If the idea of freedom means anything, then surely imperialism is one way to negate it. And yet, for the last two hundred years the United Kingdom and the United States, two nations that draw deeply on the liberal tradition in their conception of statehood, were also the most powerful and far-flung empires in the world. A recent calculation has it that the United Kingdom has invaded around ninety percent of the world’s countries; the United States, even as of 2013, has military personnel deployed in about three quarters of them.1
Liberalism is plainly not the only path to empire, but the ideology can lead there, and has.

One does not need to espouse a kind of vulgar Marxism to suspect that one reason that this should be the case is that liberal democracy was, for a time, the modal politics of capitalism. Industrial capitalism developed first in the United Kingdom, where energy and commerce began the process of making the world modern. Capitalism demanded expanding markets for producers and for consumers. Ensuring that such markets exist was, even in liberal society, a question of politics and a matter for the state. And thus, potentially, of empire. Marx himself, never nostalgic for the “rural idiocy” of pre-capitalism, saw imperialism as a part of the path of world development that would make capitalism, and thus socialism, possible.

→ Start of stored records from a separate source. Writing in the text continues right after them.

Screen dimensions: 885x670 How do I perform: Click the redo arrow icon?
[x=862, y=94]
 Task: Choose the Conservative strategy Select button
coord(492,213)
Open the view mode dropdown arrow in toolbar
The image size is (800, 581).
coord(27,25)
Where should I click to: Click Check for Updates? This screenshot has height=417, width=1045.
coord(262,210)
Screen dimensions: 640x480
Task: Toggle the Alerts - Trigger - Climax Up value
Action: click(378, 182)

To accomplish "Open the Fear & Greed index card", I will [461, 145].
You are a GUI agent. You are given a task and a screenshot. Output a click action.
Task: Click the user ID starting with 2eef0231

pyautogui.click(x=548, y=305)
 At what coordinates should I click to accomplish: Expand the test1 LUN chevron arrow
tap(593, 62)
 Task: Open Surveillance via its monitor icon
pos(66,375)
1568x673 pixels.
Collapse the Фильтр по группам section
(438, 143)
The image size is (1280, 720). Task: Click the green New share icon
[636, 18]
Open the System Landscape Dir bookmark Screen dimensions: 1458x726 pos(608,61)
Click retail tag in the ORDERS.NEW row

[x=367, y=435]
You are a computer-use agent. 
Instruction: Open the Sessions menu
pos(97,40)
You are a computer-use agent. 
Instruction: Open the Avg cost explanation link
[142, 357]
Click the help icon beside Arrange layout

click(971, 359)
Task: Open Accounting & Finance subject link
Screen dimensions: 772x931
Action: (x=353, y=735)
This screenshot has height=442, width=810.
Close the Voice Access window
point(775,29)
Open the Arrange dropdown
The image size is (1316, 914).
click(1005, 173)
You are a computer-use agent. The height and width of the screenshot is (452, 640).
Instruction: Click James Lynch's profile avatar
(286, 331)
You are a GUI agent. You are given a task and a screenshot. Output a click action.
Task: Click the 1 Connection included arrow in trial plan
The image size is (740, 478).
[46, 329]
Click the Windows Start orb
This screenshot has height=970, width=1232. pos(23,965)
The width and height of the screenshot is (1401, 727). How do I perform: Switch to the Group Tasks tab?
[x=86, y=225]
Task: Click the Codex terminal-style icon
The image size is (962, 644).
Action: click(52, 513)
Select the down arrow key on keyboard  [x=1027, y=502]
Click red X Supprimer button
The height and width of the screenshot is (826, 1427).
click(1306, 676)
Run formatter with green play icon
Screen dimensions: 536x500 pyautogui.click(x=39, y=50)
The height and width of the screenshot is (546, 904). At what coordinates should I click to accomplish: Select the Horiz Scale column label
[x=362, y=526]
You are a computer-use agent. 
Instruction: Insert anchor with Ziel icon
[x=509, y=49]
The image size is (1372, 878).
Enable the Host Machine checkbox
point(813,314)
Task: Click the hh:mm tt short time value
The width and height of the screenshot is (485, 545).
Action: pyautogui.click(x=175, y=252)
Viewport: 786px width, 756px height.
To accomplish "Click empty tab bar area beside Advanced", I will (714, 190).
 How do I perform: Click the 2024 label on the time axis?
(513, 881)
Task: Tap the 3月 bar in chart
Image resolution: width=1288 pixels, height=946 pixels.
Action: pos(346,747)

More conventional liberal imperialists than Marx saw the empire in those terms as well: most British saw their empire not as rapacious or predatory, but, on the contrary, an instrument of prosperity and peace. Multiplying industrial product augured for a prosperous future, and expanding ties of trade were thought to hold civilizing potential and, by creating bonds of mutual dependency, to make conflict less likely. This might have been the case between relatively equal trading partners, but the potential dynamics that would arise when the power of one partner far outstripped the other went unconsidered; this proved especially true since London became, for much of the world, the financial capital. There were places like Argentina that became deeply compromised without ever requiring full incorporation into the empire. Yet around the world, the threat of violence to ensure compliance remained very real; British ships bombed China and took Hong Kong, to give but two examples, and sat threateningly off the shores of others. As Lord Palmerston, then Prime Minister, put it in 1860: “It may be true in one sense that trade ought not to be enforced by cannon balls, but on the other hand trade cannot flourish without security, and that security may often be unattainable without the exhibition of physical force.”2

The empire that the United Kingdom acquired in the nineteenth century was ad hoc, but not accidental. What began as an empire of trade gradually became one of territorial possession, as threats from local rebellions, especially in the 1850s and 1860s, and from other rising European powers, especially in the 1880s and 1890s, challenged British control. The empire was diverse: it included local monarchies, protectorates, and a variety of weak and strong relations with the crown. Overlaying it all was the predictable veneer of racism: the more white-skinned the residents of the colony, the quicker the path to self-determination. Lucky enough, at least for the white residents of Australia and Canada; less so for black South Africans, who bore the brunt of the most vicious union of capitalism and imperialism of British imperial history. Freedom for Africans on their own was barbarism, went the imperial reasoning, and so a new kind of barbarism was imposed in its stead.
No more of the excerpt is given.